Trump Administration's Shifting Workplace Priorities
EEOC Chair Andrea Lucas has been clear that her priorities include rooting out unlawful DEI-motivated race and sex discrimination, as well as a commitment to "merit-based, evenhanded enforcement of our nation's civil rights laws."
The agency's new National Enforcement Plan, which was released earlier this month, extends Chair Lucas' goals by prioritizing disparate treatment claims over disparate impact claims.
Chair Lucas also asked the DOJ to weigh in on its opinion as to whether disparate impact liability is legally sound. The DOJ's short answer was "no."
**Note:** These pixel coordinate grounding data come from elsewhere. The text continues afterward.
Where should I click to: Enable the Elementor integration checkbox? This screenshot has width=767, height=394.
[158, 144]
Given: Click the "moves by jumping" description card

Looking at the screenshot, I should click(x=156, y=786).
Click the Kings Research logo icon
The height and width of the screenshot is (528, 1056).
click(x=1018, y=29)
In a 25-page opinion, the DOJ concluded that the EEOC's longstanding interpretations of Title VII of the Civil Rights Act - including its Uniform Guidelines on Employee Selection Procedures - "embrace an unconstitutional reading of Title VII."
Under the disparate impact theory, employers can face liability because a workplace practice - such as hiring, promoting, or disciplining employees - produces disproportionate harm to a particular demographic group, even if the employer had no intention to discriminate. According to the DOJ, this approach actually forces employers to make decisions based on protected categories to avoid getting sued - which is the exact conduct anti-discrimination laws are supposed to prevent.
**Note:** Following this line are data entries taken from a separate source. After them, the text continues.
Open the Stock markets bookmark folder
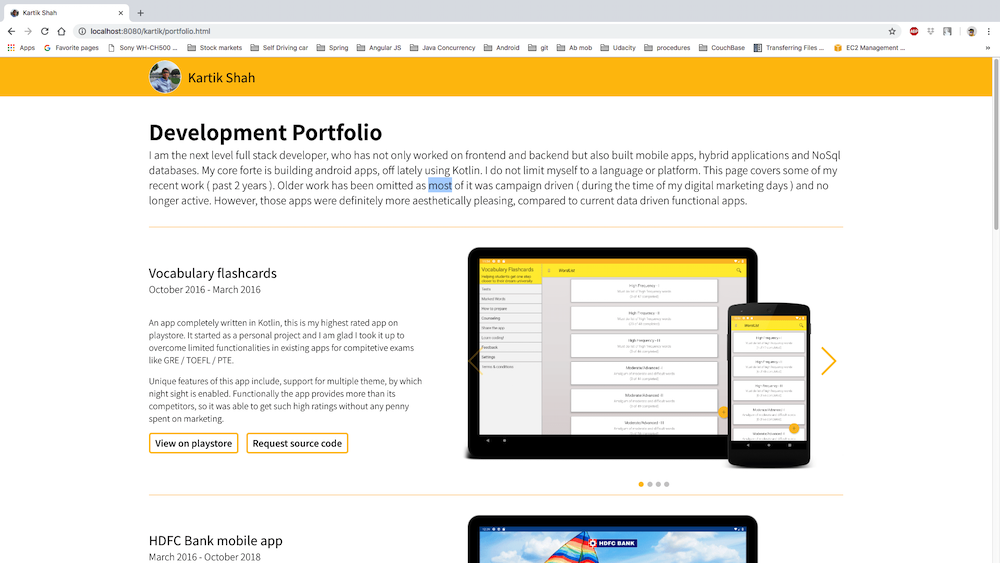Screen dimensions: 1000x563 214,47
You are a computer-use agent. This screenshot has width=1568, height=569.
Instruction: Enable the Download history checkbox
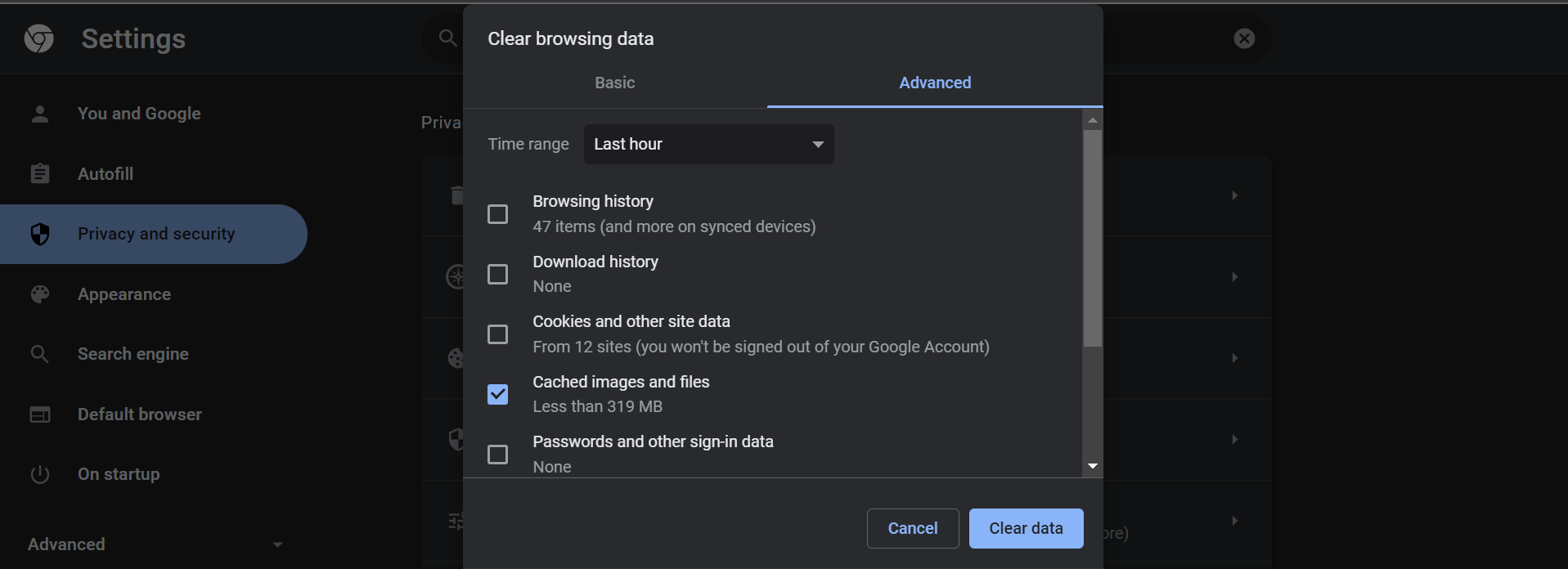coord(497,274)
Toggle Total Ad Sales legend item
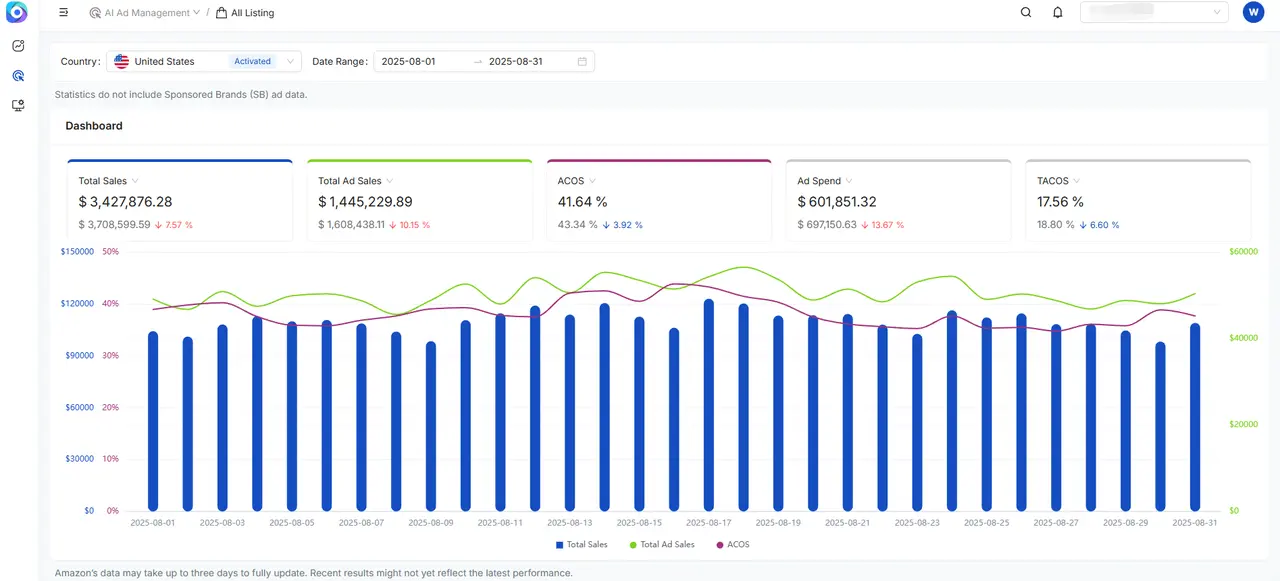 point(662,545)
DOJ Points to 3 Main Issues
According to the DOJ, the following three key changes would align these rules with the Constitution:
1. A reasonable business reason is enough. To the DOJ, when a practice is challenged, you should only have to show it's rational, convenient, or helpful for a valid business purpose. Common practices like running background checks, giving skills tests, requiring a high school diploma, or using standardized test scores - which have been shown to have a disproportionate impact on certain demographic populations in certain circumstances - should be considered job-related unless proven otherwise. Under this view, the DOJ contends that employers should only face liability for practices that have no logical connection to the job. This is a major departure from the EEOC's current rules, which ask employers to conduct reviews to evaluate whether their employment practices are providing equal employment opportunities - i.e., are correlated with job success - across all demographic groups.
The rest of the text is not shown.